For anyone in Oneida who has wondered how doctors can tell if a patient has diabetes, the easiest way is to test the patient's A1C levels. By ordering a simple test, doctors can learn a patient's blood sugar levels for the past two to three months. If it is that easy, why are there an estimated 7 million people in the country whose diabetes is undiagnosed?
What is even more frightening is that undiagnosed diabetes has been linked to heart attacks. Roughly one in 10 people who have had heart attacks have undiagnosed diabetes, Had these individuals known of their diabetes and taken the steps necessary to regulate their weight, blood sugar and other factors, it is possible that they would have been able to avoid the heart attack altogether.
Not only does a failure to diagnose diabetes put a patient at risk of a heart attack, but it also dictates how likely a person is to seek diabetes treatment. Since untreated diabetes could lead to a subsequent heart attack, heart disease and a host of medical conditions, it is important that doctors do what they can to get their patients into diabetic treatment.

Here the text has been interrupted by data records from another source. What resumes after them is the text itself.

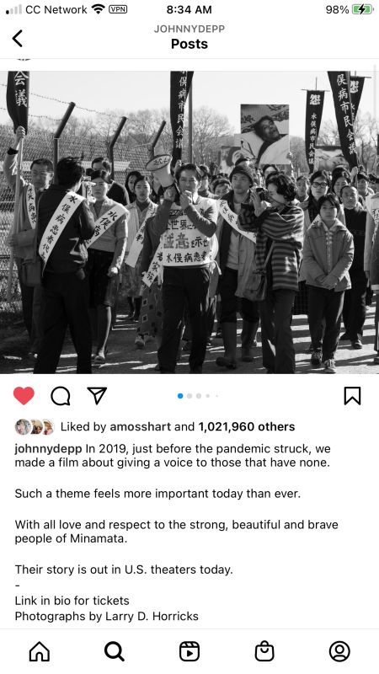Share post via paper plane icon
379x674 pixels.
(97, 395)
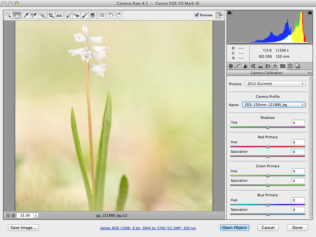Screen dimensions: 316x237
Task: Click the Open Object button
Action: (x=235, y=227)
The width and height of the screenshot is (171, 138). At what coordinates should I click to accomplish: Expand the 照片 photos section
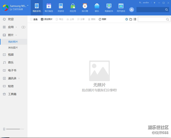click(11, 35)
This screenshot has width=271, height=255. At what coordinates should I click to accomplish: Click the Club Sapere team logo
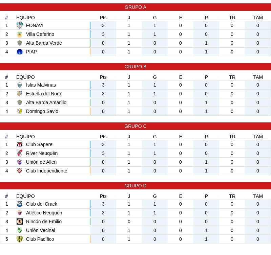coord(20,144)
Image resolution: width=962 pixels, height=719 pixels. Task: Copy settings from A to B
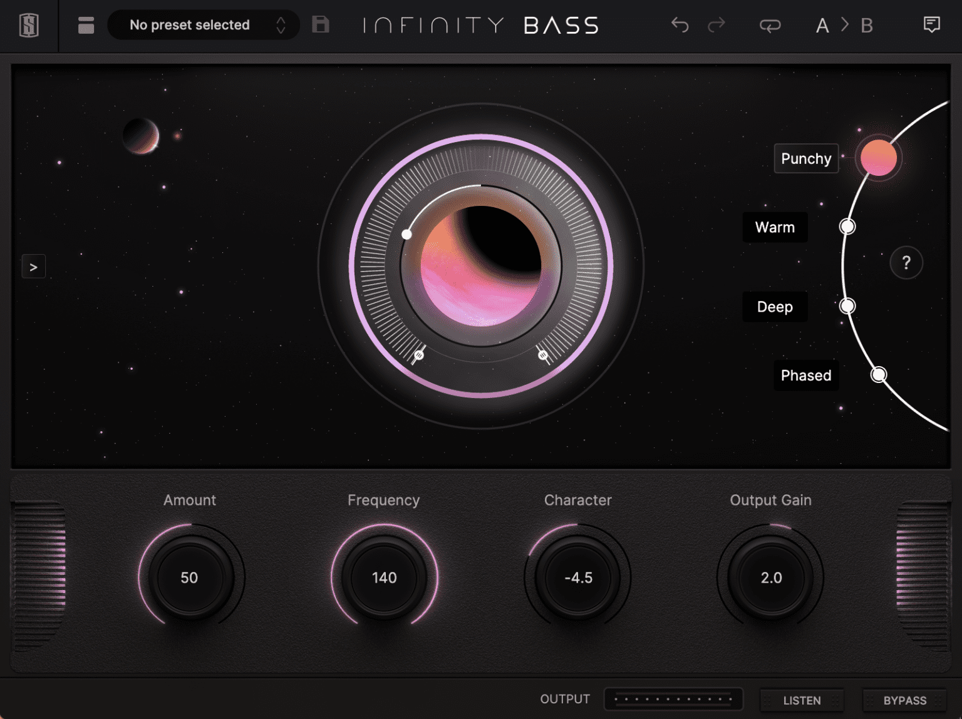pos(844,25)
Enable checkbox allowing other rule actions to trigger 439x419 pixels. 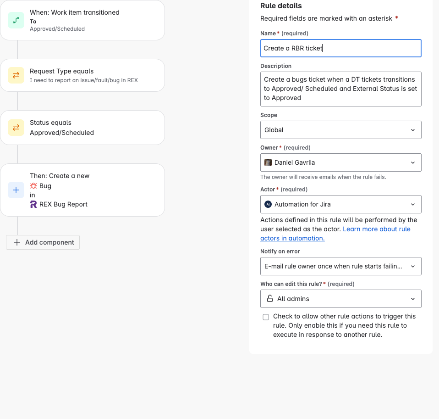(x=266, y=317)
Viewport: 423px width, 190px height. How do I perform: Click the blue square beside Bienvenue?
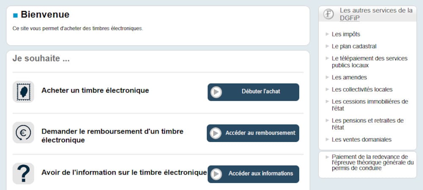16,16
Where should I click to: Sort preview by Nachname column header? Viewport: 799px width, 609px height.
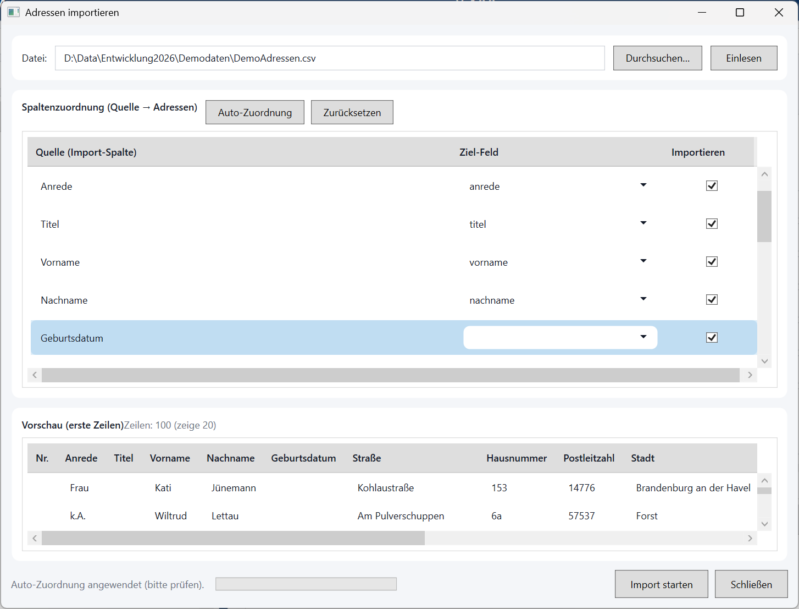click(230, 458)
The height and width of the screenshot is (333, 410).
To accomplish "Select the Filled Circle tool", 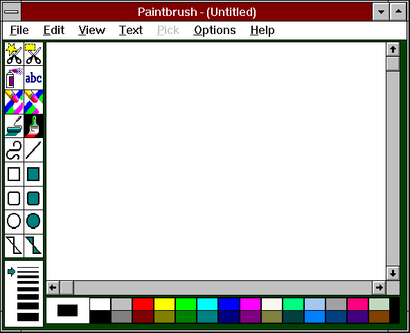I will tap(34, 221).
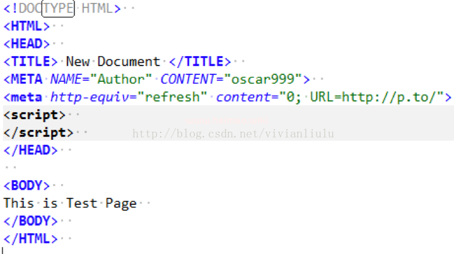Click the closing HTML tag

(30, 239)
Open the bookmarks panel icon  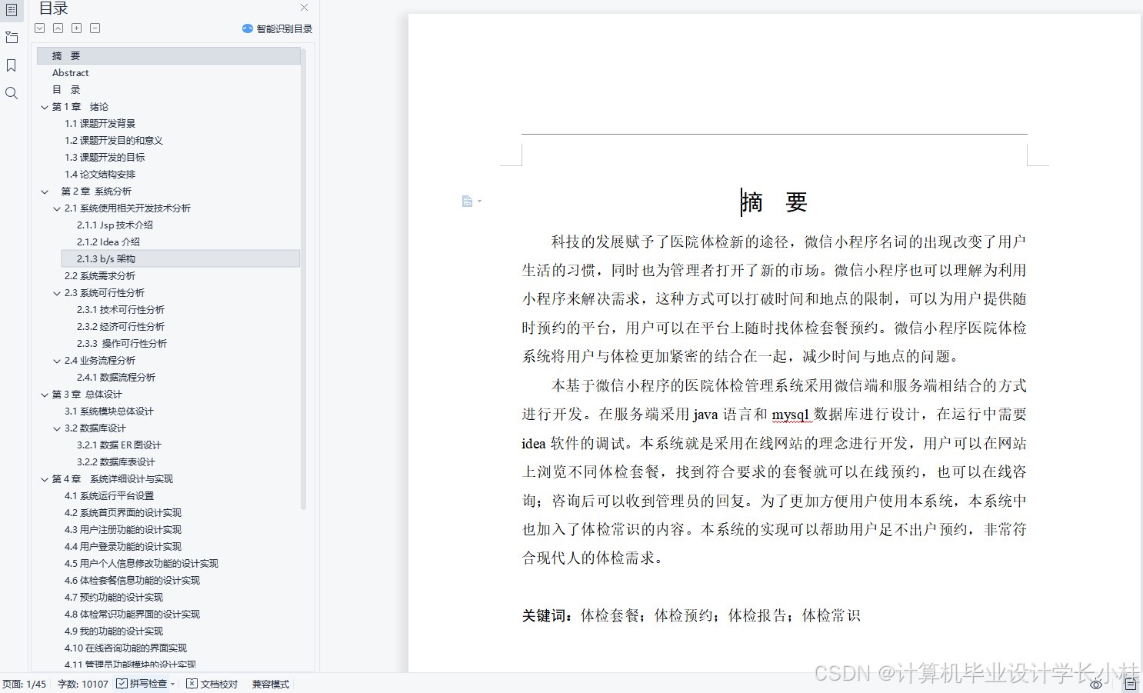12,65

If someone is property diagnosed with diabetes, he or she is likely to seek out treatment. In fact, 71 percent of people who are diagnosed will get help. Only 7 percent of people who were discharged from the hospital following a heart attack and without being diagnosed with diabetes will seek out treatment within six months.
Diabetes and heart attacks are more prevalent than ever, and there is a great need for early diagnosis and treatment. Should a doctor fail to do so, he or she is putting his or her patients at risk for very serious medical complications.